As these investigations tie specific conscious perceptions to particular neuronal activity, Koch must find ways to test those correlations by turning on and off the suspected neurons in animals and, eventually, humans. Such “switching” methods currently involve electrical stimulation or nerve freezing; future techniques may include prodding genes to temporarily halt transmissions from targeted neurons. Koch and others have made remarkable progress in all these areas in just the past five years. But this is unpredictable work, and the possibility of following the wrong trail haunts them all.
Koch appears energized by the challenge. Actually he seems energized by everything. At Pastis he easily lasts till midnight, fueled by sea bass and a bottle of Beaujolais until, postdessert, with a glass of Armagnac at hand, he relates how crushed he was when his kids left home for college a couple of years before.

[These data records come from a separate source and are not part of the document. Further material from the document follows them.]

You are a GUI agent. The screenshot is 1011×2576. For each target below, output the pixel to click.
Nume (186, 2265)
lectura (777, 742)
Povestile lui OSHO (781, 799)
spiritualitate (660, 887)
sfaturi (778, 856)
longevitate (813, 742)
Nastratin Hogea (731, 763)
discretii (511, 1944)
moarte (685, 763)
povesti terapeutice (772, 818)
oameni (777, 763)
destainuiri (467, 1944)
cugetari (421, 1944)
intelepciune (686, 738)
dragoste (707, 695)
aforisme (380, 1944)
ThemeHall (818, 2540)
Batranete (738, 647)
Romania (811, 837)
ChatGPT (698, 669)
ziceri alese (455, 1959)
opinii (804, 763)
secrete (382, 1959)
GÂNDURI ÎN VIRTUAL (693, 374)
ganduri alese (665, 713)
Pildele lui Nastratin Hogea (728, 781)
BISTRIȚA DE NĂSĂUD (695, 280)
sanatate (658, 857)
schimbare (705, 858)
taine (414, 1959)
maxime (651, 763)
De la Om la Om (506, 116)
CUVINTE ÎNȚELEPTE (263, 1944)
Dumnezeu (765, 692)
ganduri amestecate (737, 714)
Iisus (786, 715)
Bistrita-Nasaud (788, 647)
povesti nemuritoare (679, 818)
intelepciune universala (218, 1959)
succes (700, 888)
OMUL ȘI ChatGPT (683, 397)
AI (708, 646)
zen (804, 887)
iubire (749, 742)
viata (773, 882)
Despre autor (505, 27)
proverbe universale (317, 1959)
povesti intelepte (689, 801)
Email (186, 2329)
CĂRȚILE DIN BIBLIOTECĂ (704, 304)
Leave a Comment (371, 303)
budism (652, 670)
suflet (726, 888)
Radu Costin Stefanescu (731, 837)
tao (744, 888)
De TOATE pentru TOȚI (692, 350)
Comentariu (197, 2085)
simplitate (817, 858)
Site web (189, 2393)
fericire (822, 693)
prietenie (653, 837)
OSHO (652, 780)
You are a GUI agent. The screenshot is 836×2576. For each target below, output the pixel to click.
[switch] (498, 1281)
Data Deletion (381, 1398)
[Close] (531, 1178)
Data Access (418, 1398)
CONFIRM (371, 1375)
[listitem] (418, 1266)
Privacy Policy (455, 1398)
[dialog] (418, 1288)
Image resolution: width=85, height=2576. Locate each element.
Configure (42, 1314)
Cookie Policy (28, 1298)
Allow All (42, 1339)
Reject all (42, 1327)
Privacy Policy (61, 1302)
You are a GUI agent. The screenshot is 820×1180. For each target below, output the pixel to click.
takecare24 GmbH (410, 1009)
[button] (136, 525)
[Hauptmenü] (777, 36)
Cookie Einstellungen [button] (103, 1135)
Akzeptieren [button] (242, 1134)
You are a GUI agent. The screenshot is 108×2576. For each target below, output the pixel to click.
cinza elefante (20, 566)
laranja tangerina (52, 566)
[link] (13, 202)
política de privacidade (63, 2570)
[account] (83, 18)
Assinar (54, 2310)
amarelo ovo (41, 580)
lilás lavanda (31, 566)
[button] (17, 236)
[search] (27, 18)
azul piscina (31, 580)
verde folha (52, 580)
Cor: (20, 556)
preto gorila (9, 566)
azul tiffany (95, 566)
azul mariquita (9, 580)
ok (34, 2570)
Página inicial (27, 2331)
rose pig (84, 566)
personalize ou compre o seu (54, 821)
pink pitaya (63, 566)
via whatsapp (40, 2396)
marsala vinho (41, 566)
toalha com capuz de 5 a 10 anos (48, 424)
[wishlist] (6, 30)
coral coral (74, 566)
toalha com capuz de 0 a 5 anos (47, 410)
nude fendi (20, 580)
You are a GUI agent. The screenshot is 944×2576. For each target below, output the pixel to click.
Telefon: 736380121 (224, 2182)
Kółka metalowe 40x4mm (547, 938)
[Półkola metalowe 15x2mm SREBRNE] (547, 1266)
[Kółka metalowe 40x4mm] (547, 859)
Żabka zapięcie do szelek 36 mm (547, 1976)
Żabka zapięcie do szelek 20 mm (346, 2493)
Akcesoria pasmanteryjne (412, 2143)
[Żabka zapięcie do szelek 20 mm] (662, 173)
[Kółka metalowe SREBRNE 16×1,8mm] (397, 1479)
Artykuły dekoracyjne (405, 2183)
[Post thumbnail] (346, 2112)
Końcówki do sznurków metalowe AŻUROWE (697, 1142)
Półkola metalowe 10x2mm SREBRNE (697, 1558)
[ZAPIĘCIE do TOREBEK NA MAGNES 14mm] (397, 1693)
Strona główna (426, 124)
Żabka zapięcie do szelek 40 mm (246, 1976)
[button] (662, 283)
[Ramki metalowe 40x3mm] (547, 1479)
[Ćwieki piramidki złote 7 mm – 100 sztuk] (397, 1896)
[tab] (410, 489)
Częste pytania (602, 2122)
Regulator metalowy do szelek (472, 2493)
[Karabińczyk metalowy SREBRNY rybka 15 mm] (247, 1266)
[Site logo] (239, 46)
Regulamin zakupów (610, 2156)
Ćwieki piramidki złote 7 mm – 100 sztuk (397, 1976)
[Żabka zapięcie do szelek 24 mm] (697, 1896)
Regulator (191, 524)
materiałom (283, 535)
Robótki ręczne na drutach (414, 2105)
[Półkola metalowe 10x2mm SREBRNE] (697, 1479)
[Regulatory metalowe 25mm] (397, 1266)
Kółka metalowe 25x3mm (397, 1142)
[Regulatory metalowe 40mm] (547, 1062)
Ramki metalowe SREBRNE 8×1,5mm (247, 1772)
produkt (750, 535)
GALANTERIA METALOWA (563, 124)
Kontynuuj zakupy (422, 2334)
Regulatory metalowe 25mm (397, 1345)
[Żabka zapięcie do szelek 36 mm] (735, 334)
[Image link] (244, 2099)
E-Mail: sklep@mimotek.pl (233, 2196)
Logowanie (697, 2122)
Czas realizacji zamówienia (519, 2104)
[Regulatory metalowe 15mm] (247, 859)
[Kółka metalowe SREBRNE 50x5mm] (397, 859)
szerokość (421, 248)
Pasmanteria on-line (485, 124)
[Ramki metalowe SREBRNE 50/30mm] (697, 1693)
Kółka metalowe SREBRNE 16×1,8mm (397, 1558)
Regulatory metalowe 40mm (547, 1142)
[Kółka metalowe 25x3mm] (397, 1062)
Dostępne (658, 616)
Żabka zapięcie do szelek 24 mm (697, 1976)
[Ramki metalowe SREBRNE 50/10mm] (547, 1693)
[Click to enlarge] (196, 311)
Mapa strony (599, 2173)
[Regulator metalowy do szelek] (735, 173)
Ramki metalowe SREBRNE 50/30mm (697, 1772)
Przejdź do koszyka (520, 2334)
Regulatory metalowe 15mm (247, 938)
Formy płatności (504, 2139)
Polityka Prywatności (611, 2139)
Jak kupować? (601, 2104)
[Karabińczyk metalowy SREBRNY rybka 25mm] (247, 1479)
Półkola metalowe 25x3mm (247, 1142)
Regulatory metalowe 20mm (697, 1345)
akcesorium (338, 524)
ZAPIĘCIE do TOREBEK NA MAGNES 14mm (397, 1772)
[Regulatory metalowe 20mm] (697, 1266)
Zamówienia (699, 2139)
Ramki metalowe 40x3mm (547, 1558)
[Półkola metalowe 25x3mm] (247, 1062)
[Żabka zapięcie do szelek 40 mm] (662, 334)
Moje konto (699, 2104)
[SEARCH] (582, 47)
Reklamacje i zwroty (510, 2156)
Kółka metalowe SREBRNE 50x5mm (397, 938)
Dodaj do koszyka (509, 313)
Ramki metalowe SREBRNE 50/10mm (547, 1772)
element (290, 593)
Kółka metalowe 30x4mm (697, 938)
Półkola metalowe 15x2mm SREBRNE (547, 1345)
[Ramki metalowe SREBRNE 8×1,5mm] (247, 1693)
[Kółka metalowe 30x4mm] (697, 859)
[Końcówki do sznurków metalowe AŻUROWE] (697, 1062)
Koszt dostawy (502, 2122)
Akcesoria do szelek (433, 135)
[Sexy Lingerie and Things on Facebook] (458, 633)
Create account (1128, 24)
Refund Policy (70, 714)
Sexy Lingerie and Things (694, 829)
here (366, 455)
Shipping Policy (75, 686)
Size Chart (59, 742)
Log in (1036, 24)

“Oh it was terrible!” he says laughing, talking as fast as ever. (Koch does not use commas.) It provoked the classic midlife crisis in which of course I am supposed to get a sports car and drive off with a student. But I didnt. My wife got a sports car. A Porsche. I got a new kitchen–new cabinets, range, black marble counters." He waves his hands along the appropriate planes to put cabinets and counters in place. “But it wasnt enough. The house is too quiet. Even with the three dogs. So I climb.”
A few minutes later we exit into a snowstorm. The wind smacks wet flakes into our faces. We are getting ready to part when I remember I have brought him a gift, a collection of mountaineering accounts by the British climbers Peter Boardman and Joe Tasker. He wants to see it immediately, so we huddle in a doorway and look at photographs of Boardman and Tasker in the Himalayas, exposed on the planet’s most austere heights: Changabang, Kanchenjunga, Gaurisankar.
“They’re dead now,” I tell him, “lost on Everest in 1982.”
“But still,” he says. He is entranced, shaking his head. “Look at this. It is Boardman and Tasker ascending the knife-edge ridge of Gaurisankar–an insane climb they somehow made and lived through. I mean, to do this–can you imagine? What a thing! I love it.” Koch is so delighted he punches me in the arm and lets out another cowboy yell. Then he heads off through the snow.